Women have made progress as scientific researchers, but parity is a long way off
Women have made strides as scientific researchers around the globe over the last 20 years, but the progress has not been spread equally across all fields and women’s STEM representation remains well behind men, a 20-year study released this month shows.
The report from Elsevier, an Amsterdam-based global analytics company, found that the share of women involved in research internationally climbed to 41% in 2022, up from 28% two decades earlier. The report found the biggest gains were made in the health science area.
“Taking our inspiration from Marie Curie and the legions of talented women scientists before and since, we have sought to both notice what has been done and what remains to be done,” said Kumsal Bayazit, CEO of Elsevier, who became the first woman to lead the firm five years ago. “In putting together this report we sought to summarize the advances as well as the persistent remaining challenges experienced by women researchers.
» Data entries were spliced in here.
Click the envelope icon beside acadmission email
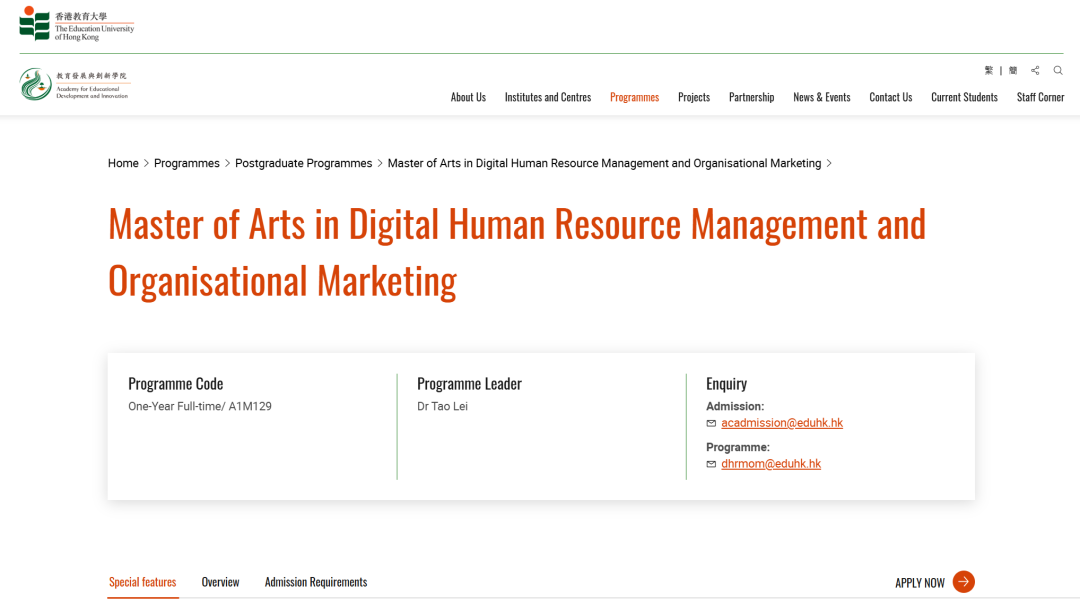The height and width of the screenshot is (612, 1080). coord(711,424)
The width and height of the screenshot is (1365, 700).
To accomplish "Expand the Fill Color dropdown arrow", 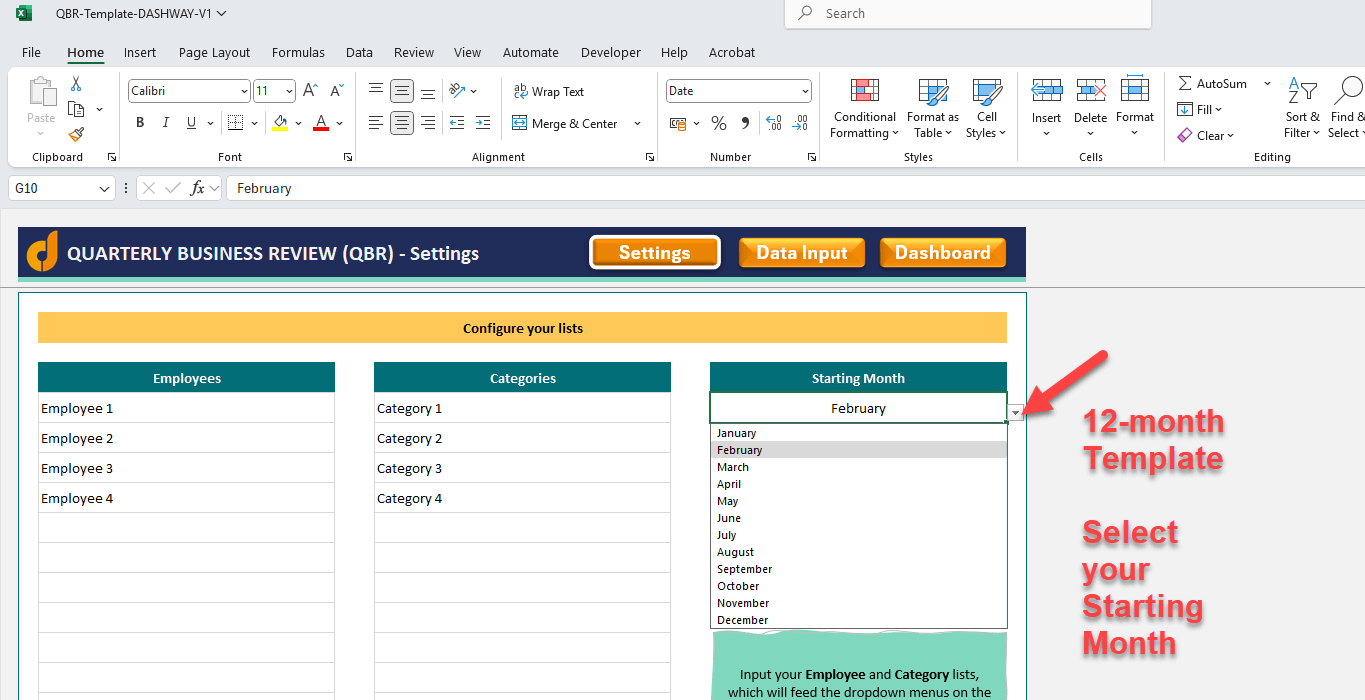I will [x=297, y=123].
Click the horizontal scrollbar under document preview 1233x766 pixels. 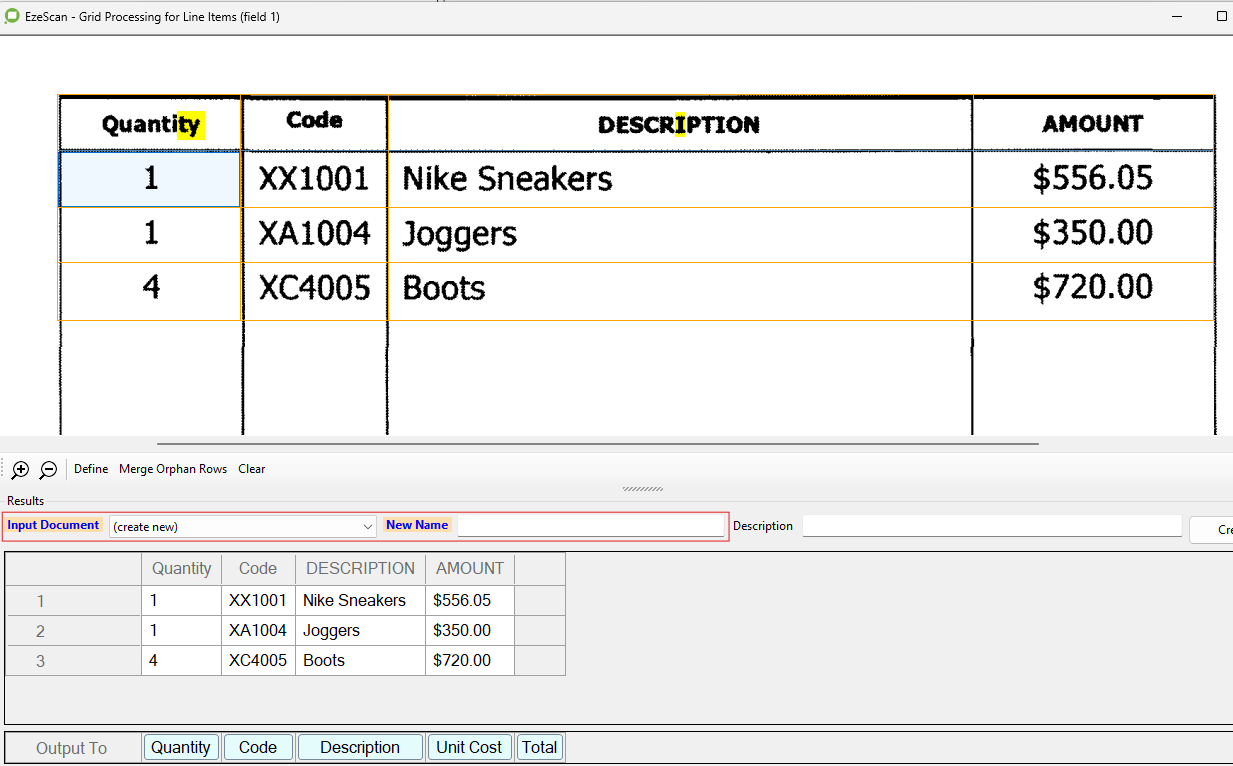tap(597, 443)
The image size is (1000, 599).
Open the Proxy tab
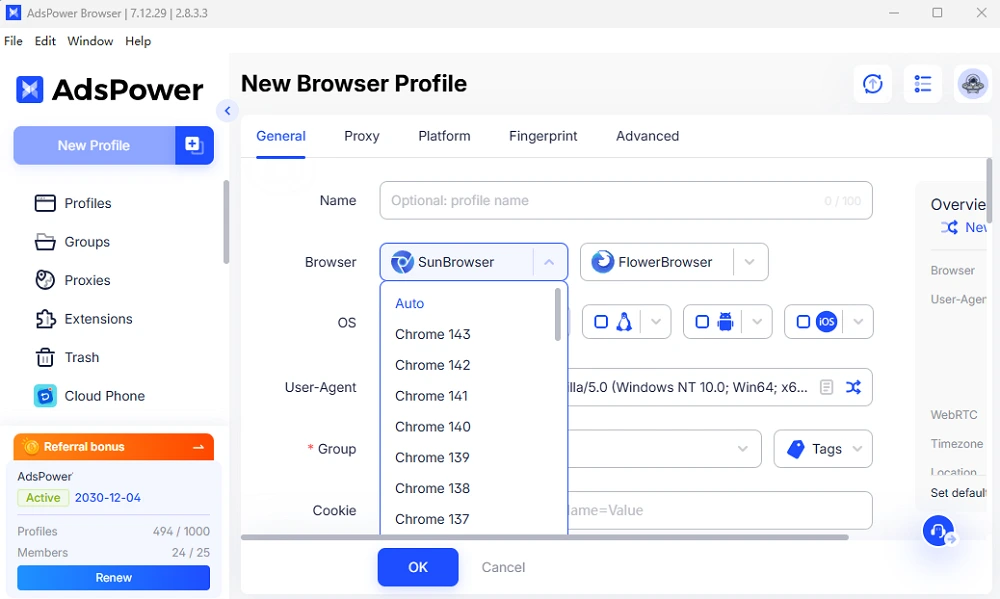(x=361, y=136)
There is progress, but it has been slow.”

“At the current pace of change, equality remains too far away and further action in needed to accelerate change “Our hope is that (the report) will help stimulate dialogue, sharing of best practices and inform targeted interventions to support women researchers and innovators,” she wrote in the introduction to the study results.
The importance of gender equality in research is that it “allows society to benefit from the diverse range of perspectives, ideas and approaches that men and women bring to their work,” the report noted. “Gender-diverse teams produce more novel and higher impact scientific ideas … making it more likely that the innovative solutions they develop will be equitable, inclusive and effective.”
Women have taken the lead over men in a number of areas where sustainable development goals are involved, the study found. They are the majority of active researchers working on these UN Sustainable Development Goal research areas:
- Education
- Gender equality
- Reduction of inequalities
- Peace and justice
But in several other areas of scientific research women are still lagging, the report found:
- Fewer papers involving women are being published than involving men, a gap that has not narrowed over the 20 years of the study.
- Publications written by men are citied more often than those written by women, though that gap tends to diminish the more women advance in their careers.
- Women fall way behind men when it comes to patent applications, an indicator of innovation in research. Three-quarters of all patent applications were filed by men alone or all male teams in 2022; just 3% were filed by teams consisting only of women.